Starting at the line that contains "You are a computer-use" and continuing through the end of the listing, write out each line as a numbered list. Skip blank lines and leave out the pictures.
==*==
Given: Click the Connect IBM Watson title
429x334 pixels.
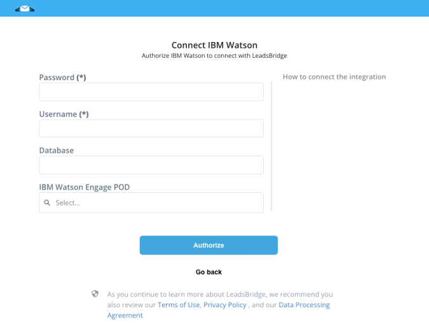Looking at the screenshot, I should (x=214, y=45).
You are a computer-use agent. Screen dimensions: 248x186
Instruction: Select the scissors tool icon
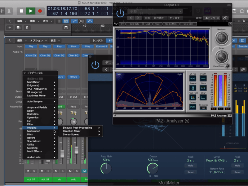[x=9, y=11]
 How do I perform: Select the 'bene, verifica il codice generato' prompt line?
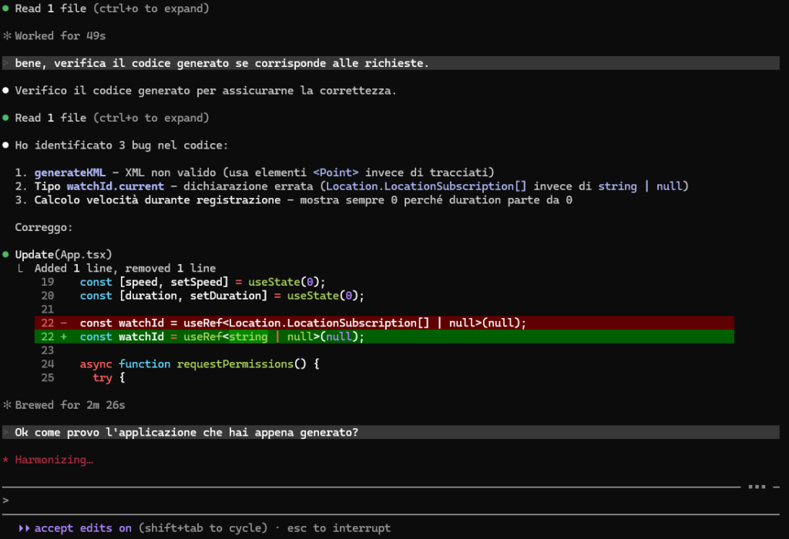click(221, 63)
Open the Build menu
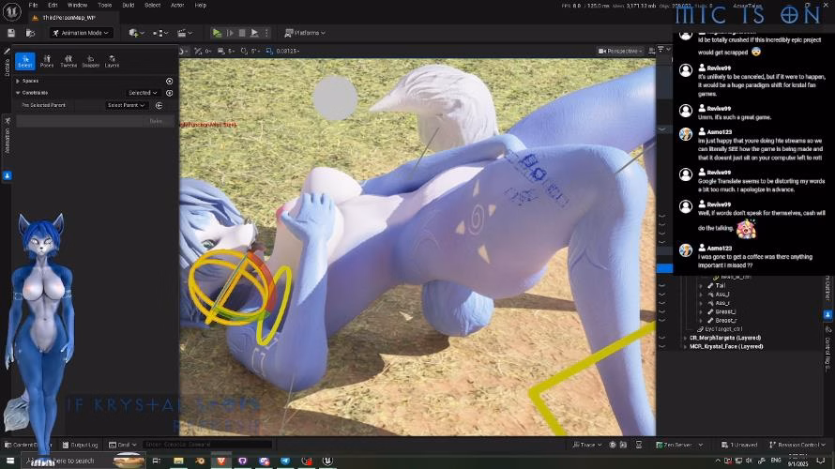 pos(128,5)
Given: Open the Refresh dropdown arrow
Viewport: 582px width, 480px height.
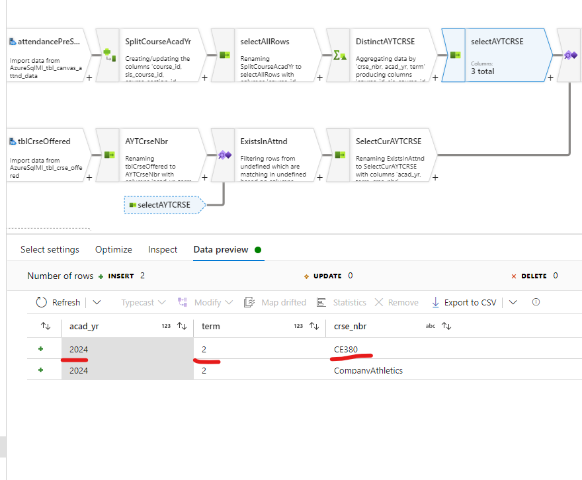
==*==
■ **Output below**:
1. You are a computer-use agent. Screen dimensions: 248x186
2. Instruction: Select the scissors tool icon
3. [x=9, y=11]
4.  How do I perform: Select the 'bene, verifica il codice generato' prompt line?
5. click(221, 63)
6. Open the Build menu
7.  pos(128,5)
8. Given: Open the Refresh dropdown arrow
9. Viewport: 582px width, 480px height.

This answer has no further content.